I’ve only run one test so far (due to the fighting with the drivers crashing my machine). I used the standard CUDA nbody program’s benchmark mode. This is not the best CUDA benchmark but it’s still very interesting. There’s good discussion about using nbody as a benchmark (with caveats that it’s not tuned for a specific architecture, it is not indicative of all CUDA performance, etc.) But its performance is still very interesting.

I ran nbody with a variety of body counts, since the GPU performance has often peaked for certain worksizes (see that linked thread for discussion). I first compared with a K20c and then the 750Ti. (Both are in the same machine and running the same CUDA 6.0 compiled nbody executable.) These are all floating point throughputs in nbody’s teraflops, rounded to two figures.
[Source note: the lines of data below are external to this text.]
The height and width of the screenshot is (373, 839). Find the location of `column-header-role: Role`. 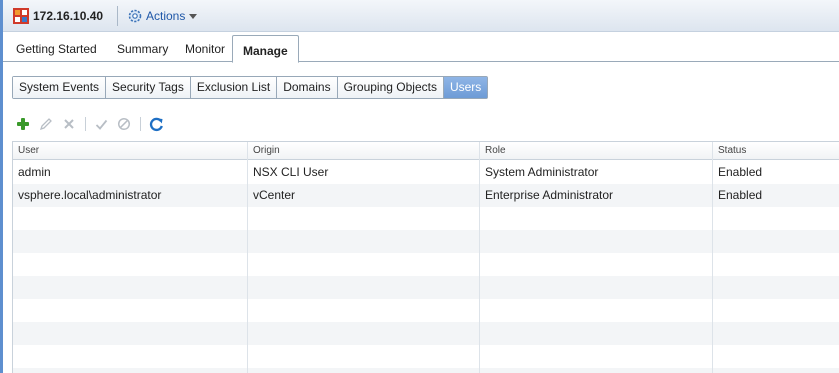

column-header-role: Role is located at coordinates (493, 151).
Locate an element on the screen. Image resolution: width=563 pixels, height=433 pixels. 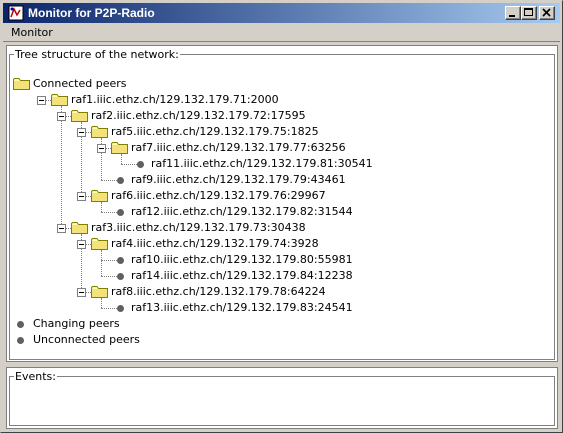
maximize-button is located at coordinates (529, 13).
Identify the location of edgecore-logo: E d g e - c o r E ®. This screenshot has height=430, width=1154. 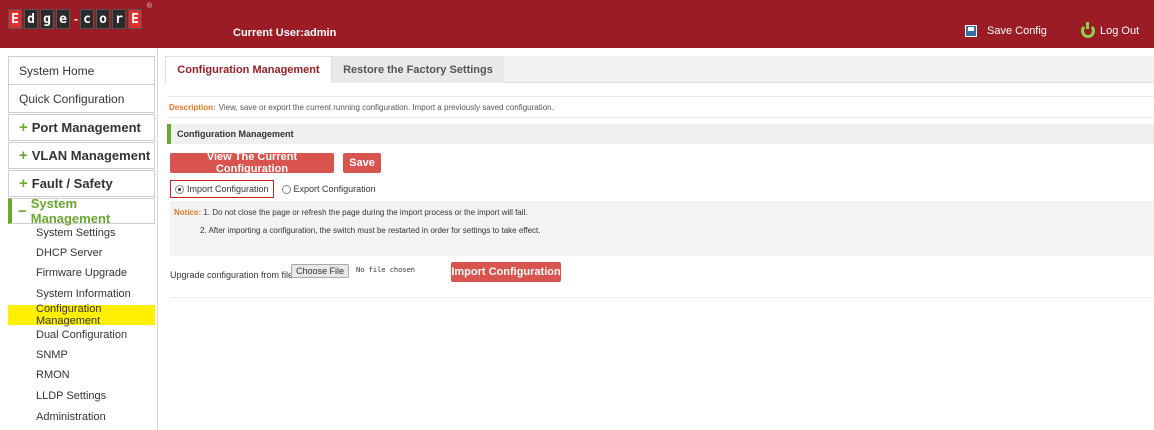
(80, 18).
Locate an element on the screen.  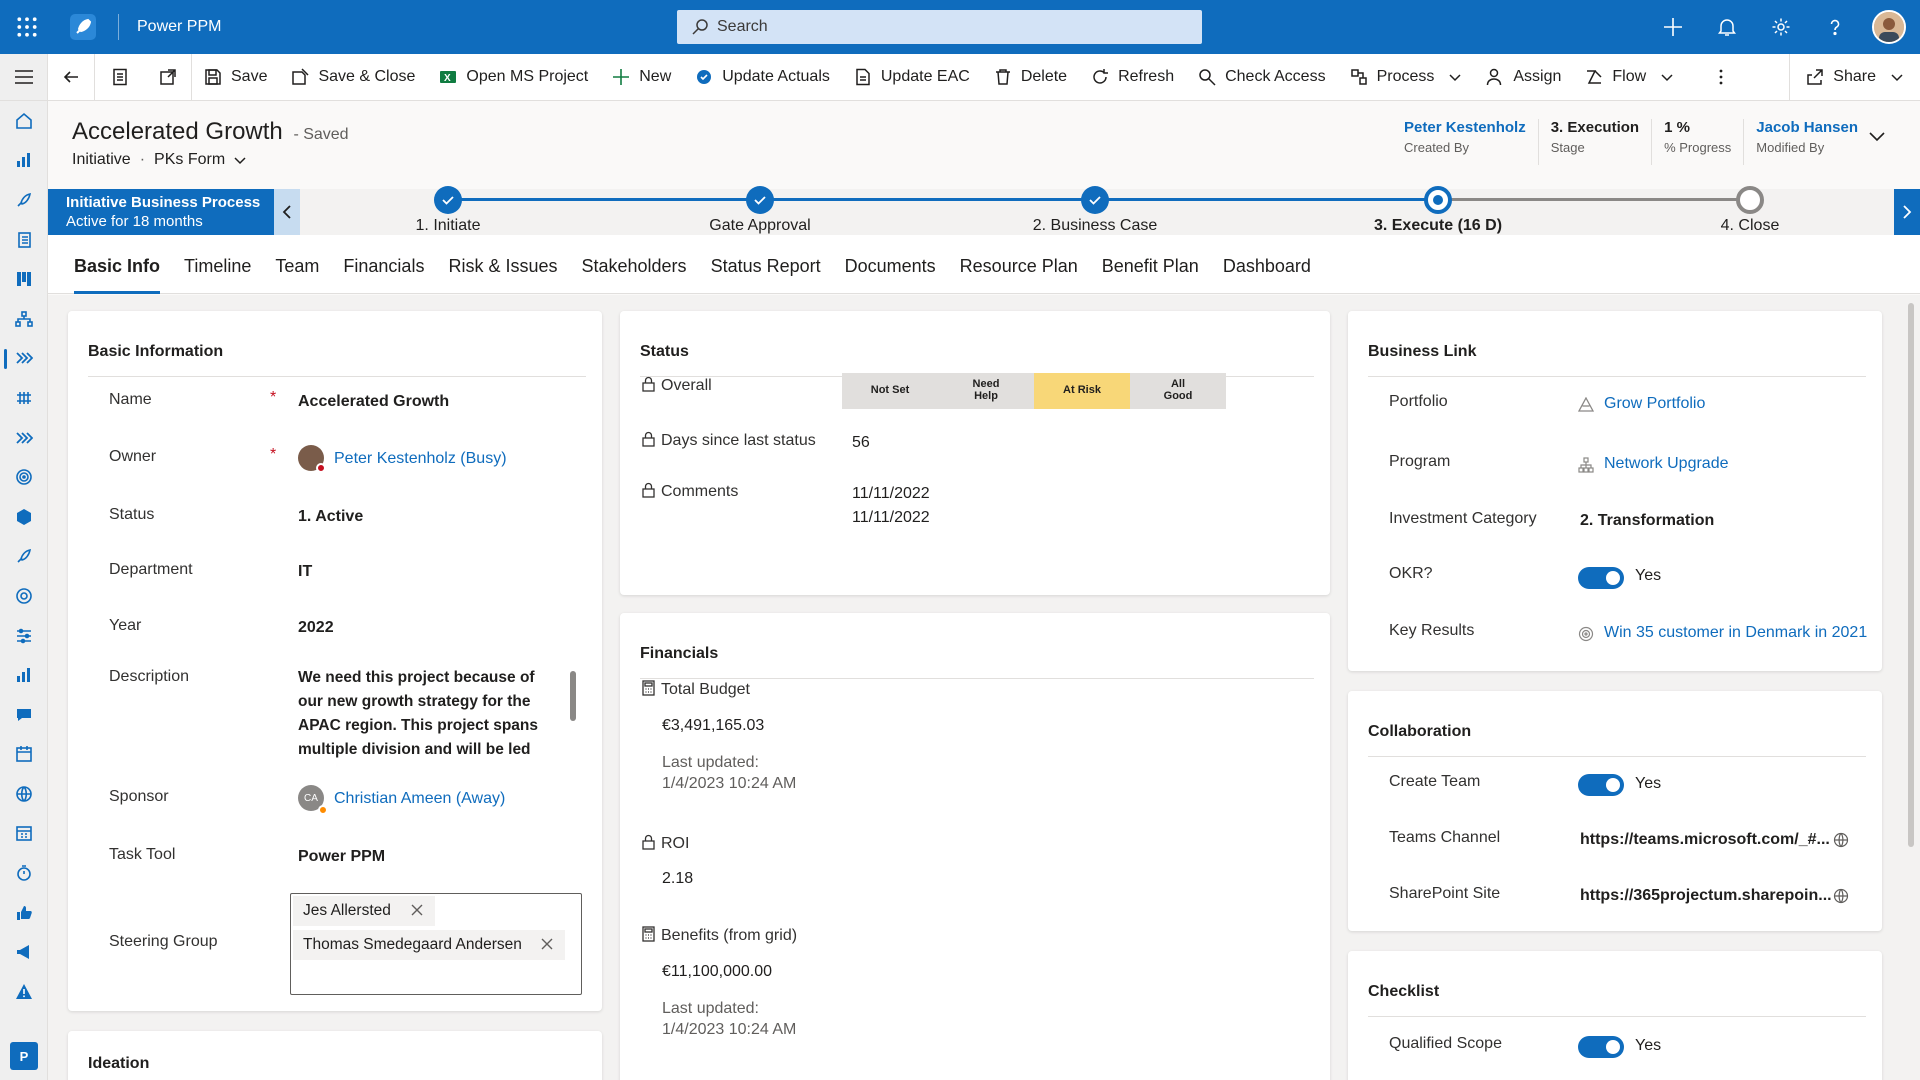
new-button: New is located at coordinates (642, 78).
Bodies       K20       750Ti

 16384       2300       830
 32768       2400       870
 65536       2300       890
131072       2500       890
262144       1900       890
524288       1800       880

The interesting trend to notice is that the Kepler K20c clearly has a “sweet spot” where the load seems to match the GPU’s configuation to deliver best throughput. The Maxwell 750Ti is much more robust and seems to handle itself over a diverse workload much more consistently. This might be a clue that Maxwell’s scheduling (at block and/or warp level) is working with fewer hiccups or stalls, though that’s still just speculation.

Wall power use was unfortunately meaningless since nbody uses CPU polling so the CPU draws a lot of power. The wall power increase over idle for the K20 was approximately 375 watts. The increase with the 750 Ti was 135 watts. These don’t tell us at all what the GPU power use is.

Though an interesting power clue is that the K20’s power use clearly was irregular over time; it would range plus or minus 100+ watts every second from its average while computing. The 750Ti has a steady power use with a variation of only ± 5 watts. Again speculating, is this an artifact of the K20 stalling on some parts of the workload, and the 750Ti working steadily? The power was measured on the largest workload of 524288 (which the K20 was clearly no longer working at peak throughput.)

I don’t have more data yet, mostly due to the fact that my own applications are hard to run with the new driver bug on that motherboard. I’ll try to report more later.

My tentative initial feeling is that Maxwell, even in this first generation, is a polished CUDA machine as long as you don’t need DP throughput.

What is the total size of all of your bodies? Do you see a drop-off once all the bodies don’t fit in the new huge L2 cache?

I’m guessing the K20 drops off earlier as things don’t fit in on-chip or L2 memories?